Dataset records:
--- --- ---

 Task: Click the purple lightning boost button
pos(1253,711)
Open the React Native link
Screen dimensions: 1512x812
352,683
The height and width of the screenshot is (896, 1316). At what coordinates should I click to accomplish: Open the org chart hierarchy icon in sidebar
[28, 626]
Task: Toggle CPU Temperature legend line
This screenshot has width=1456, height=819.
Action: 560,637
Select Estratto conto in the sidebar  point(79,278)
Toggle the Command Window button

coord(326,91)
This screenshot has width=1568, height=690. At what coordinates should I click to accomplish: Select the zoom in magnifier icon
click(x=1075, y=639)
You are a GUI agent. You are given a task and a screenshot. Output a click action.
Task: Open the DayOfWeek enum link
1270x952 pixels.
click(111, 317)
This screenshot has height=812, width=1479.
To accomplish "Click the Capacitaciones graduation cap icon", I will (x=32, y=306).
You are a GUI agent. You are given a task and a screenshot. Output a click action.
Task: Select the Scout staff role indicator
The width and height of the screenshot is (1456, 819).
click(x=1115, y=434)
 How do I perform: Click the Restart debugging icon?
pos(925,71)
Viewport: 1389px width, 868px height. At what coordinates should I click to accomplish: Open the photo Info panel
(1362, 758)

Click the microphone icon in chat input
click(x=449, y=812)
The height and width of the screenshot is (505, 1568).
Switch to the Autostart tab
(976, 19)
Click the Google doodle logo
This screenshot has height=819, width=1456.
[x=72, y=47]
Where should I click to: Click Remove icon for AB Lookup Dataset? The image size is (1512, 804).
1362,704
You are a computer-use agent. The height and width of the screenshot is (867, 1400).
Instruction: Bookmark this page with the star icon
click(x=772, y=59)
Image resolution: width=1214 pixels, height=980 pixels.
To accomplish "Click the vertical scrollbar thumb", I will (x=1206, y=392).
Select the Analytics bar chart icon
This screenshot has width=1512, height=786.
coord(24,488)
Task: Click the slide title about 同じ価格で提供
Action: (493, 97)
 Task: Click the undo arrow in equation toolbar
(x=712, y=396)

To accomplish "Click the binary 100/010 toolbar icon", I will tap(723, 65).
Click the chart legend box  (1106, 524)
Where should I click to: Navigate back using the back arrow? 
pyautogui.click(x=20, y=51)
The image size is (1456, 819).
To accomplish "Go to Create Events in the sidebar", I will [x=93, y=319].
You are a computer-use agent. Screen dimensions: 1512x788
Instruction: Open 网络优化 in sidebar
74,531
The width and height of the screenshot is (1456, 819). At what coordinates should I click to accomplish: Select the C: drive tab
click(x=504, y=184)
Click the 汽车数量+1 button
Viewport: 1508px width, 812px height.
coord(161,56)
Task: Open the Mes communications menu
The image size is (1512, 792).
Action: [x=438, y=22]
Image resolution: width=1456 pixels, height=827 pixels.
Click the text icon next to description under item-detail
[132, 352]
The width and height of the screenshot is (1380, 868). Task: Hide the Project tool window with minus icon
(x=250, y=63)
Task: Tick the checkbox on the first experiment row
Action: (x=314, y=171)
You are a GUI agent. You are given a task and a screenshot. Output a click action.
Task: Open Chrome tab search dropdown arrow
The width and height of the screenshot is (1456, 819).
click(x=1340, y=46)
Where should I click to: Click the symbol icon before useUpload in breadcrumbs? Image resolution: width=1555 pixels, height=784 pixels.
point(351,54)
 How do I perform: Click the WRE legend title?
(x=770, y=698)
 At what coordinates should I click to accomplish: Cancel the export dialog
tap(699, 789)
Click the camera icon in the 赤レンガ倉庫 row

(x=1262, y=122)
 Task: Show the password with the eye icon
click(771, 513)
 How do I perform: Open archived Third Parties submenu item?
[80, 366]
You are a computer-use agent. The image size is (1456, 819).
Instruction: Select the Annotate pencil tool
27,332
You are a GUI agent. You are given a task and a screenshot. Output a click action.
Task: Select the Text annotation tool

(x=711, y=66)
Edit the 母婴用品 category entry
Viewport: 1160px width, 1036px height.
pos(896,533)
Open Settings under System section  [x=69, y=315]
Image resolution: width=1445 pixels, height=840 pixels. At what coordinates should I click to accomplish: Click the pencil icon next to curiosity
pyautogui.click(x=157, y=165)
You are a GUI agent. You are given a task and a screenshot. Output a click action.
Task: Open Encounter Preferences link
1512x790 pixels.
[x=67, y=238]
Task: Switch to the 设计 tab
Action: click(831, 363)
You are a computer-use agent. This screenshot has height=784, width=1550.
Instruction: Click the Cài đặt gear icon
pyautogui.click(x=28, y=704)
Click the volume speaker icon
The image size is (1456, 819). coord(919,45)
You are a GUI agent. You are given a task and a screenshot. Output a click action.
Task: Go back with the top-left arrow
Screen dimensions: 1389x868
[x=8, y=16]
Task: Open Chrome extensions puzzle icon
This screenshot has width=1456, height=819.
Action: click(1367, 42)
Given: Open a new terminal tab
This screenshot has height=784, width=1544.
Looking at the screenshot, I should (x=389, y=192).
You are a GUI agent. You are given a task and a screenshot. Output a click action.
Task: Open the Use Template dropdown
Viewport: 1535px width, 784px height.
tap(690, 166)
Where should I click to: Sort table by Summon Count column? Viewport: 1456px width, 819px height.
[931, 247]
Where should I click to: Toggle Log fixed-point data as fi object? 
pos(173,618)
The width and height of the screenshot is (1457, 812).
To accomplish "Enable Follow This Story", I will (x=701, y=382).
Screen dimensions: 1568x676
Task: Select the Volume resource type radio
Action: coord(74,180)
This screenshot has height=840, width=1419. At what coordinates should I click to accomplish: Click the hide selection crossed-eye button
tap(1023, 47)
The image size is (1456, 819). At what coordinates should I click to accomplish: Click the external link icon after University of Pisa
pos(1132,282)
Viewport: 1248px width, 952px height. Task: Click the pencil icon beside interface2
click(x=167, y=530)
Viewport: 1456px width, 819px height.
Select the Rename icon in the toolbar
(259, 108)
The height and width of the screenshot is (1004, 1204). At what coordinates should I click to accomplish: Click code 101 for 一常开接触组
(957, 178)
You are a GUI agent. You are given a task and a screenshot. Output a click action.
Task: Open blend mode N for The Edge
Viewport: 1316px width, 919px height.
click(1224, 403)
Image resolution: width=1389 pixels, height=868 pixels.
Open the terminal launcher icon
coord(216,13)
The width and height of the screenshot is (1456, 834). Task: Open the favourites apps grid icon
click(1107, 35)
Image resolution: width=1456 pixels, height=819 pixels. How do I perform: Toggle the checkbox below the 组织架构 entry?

--- --- ---

▶ **REQUIRED WORK**
None of the records may be omitted or altered when they are given again.

▶ **RESULT FOR THIS TASK**
 Task: Click the purple lightning boost button
pos(1253,711)
Open the React Native link
Screen dimensions: 1512x812
352,683
The height and width of the screenshot is (896, 1316). At what coordinates should I click to accomplish: Open the org chart hierarchy icon in sidebar
[28, 626]
Task: Toggle CPU Temperature legend line
This screenshot has width=1456, height=819.
Action: 560,637
Select Estratto conto in the sidebar  point(79,278)
Toggle the Command Window button

coord(326,91)
This screenshot has width=1568, height=690. At what coordinates should I click to accomplish: Select the zoom in magnifier icon
click(x=1075, y=639)
You are a GUI agent. You are given a task and a screenshot. Output a click action.
Task: Open the DayOfWeek enum link
1270x952 pixels.
click(111, 317)
This screenshot has height=812, width=1479.
To accomplish "Click the Capacitaciones graduation cap icon", I will (x=32, y=306).
You are a GUI agent. You are given a task and a screenshot. Output a click action.
Task: Select the Scout staff role indicator
The width and height of the screenshot is (1456, 819).
click(x=1115, y=434)
 How do I perform: Click the Restart debugging icon?
pos(925,71)
Viewport: 1389px width, 868px height. At what coordinates should I click to accomplish: Open the photo Info panel
(1362, 758)

Click the microphone icon in chat input
click(x=449, y=812)
The height and width of the screenshot is (505, 1568).
Switch to the Autostart tab
(976, 19)
Click the Google doodle logo
This screenshot has height=819, width=1456.
[x=72, y=47]
Where should I click to: Click Remove icon for AB Lookup Dataset? The image size is (1512, 804).
1362,704
You are a computer-use agent. The height and width of the screenshot is (867, 1400).
Instruction: Bookmark this page with the star icon
click(x=772, y=59)
Image resolution: width=1214 pixels, height=980 pixels.
To accomplish "Click the vertical scrollbar thumb", I will (x=1206, y=392).
Select the Analytics bar chart icon
This screenshot has width=1512, height=786.
coord(24,488)
Task: Click the slide title about 同じ価格で提供
Action: (493, 97)
 Task: Click the undo arrow in equation toolbar
(x=712, y=396)

To accomplish "Click the binary 100/010 toolbar icon", I will tap(723, 65).
Click the chart legend box  (1106, 524)
Where should I click to: Navigate back using the back arrow? 
pyautogui.click(x=20, y=51)
The image size is (1456, 819).
To accomplish "Go to Create Events in the sidebar", I will [x=93, y=319].
You are a computer-use agent. Screen dimensions: 1512x788
Instruction: Open 网络优化 in sidebar
74,531
The width and height of the screenshot is (1456, 819). At what coordinates should I click to accomplish: Select the C: drive tab
click(x=504, y=184)
Click the 汽车数量+1 button
Viewport: 1508px width, 812px height.
coord(161,56)
Task: Open the Mes communications menu
The image size is (1512, 792).
Action: [x=438, y=22]
Image resolution: width=1456 pixels, height=827 pixels.
Click the text icon next to description under item-detail
[132, 352]
The width and height of the screenshot is (1380, 868). Task: Hide the Project tool window with minus icon
(x=250, y=63)
Task: Tick the checkbox on the first experiment row
Action: (x=314, y=171)
You are a GUI agent. You are given a task and a screenshot. Output a click action.
Task: Open Chrome tab search dropdown arrow
The width and height of the screenshot is (1456, 819).
click(x=1340, y=46)
Where should I click to: Click the symbol icon before useUpload in breadcrumbs? Image resolution: width=1555 pixels, height=784 pixels.
point(351,54)
 How do I perform: Click the WRE legend title?
(x=770, y=698)
 At what coordinates should I click to accomplish: Cancel the export dialog
tap(699, 789)
Click the camera icon in the 赤レンガ倉庫 row

(x=1262, y=122)
 Task: Show the password with the eye icon
click(771, 513)
 How do I perform: Open archived Third Parties submenu item?
[80, 366]
You are a computer-use agent. The image size is (1456, 819).
Instruction: Select the Annotate pencil tool
27,332
You are a GUI agent. You are given a task and a screenshot. Output a click action.
Task: Select the Text annotation tool

(x=711, y=66)
Edit the 母婴用品 category entry
Viewport: 1160px width, 1036px height.
pos(896,533)
Open Settings under System section  [x=69, y=315]
Image resolution: width=1445 pixels, height=840 pixels. At what coordinates should I click to accomplish: Click the pencil icon next to curiosity
pyautogui.click(x=157, y=165)
You are a GUI agent. You are given a task and a screenshot. Output a click action.
Task: Open Encounter Preferences link
1512x790 pixels.
[x=67, y=238]
Task: Switch to the 设计 tab
Action: click(831, 363)
You are a computer-use agent. This screenshot has height=784, width=1550.
Instruction: Click the Cài đặt gear icon
pyautogui.click(x=28, y=704)
Click the volume speaker icon
The image size is (1456, 819). coord(919,45)
You are a GUI agent. You are given a task and a screenshot. Output a click action.
Task: Go back with the top-left arrow
Screen dimensions: 1389x868
[x=8, y=16]
Task: Open Chrome extensions puzzle icon
This screenshot has width=1456, height=819.
Action: click(1367, 42)
Given: Open a new terminal tab
This screenshot has height=784, width=1544.
Looking at the screenshot, I should (x=389, y=192).
You are a GUI agent. You are given a task and a screenshot. Output a click action.
Task: Open the Use Template dropdown
Viewport: 1535px width, 784px height.
tap(690, 166)
Where should I click to: Sort table by Summon Count column? Viewport: 1456px width, 819px height.
[931, 247]
Where should I click to: Toggle Log fixed-point data as fi object? 
pos(173,618)
The width and height of the screenshot is (1457, 812).
To accomplish "Enable Follow This Story", I will (x=701, y=382).
Screen dimensions: 1568x676
Task: Select the Volume resource type radio
Action: coord(74,180)
This screenshot has height=840, width=1419. At what coordinates should I click to accomplish: Click the hide selection crossed-eye button
tap(1023, 47)
The image size is (1456, 819). At what coordinates should I click to accomplish: Click the external link icon after University of Pisa
pos(1132,282)
Viewport: 1248px width, 952px height. Task: Click the pencil icon beside interface2
click(x=167, y=530)
Viewport: 1456px width, 819px height.
Select the Rename icon in the toolbar
(259, 108)
The height and width of the screenshot is (1004, 1204). At what coordinates should I click to accomplish: Click code 101 for 一常开接触组
(957, 178)
You are a GUI agent. You are given a task and a screenshot. Output a click action.
Task: Open blend mode N for The Edge
Viewport: 1316px width, 919px height.
click(1224, 403)
Image resolution: width=1389 pixels, height=868 pixels.
Open the terminal launcher icon
coord(216,13)
The width and height of the screenshot is (1456, 834). Task: Open the favourites apps grid icon
click(1107, 35)
Image resolution: width=1456 pixels, height=819 pixels. How do I perform: Toggle the checkbox below the 组织架构 entry?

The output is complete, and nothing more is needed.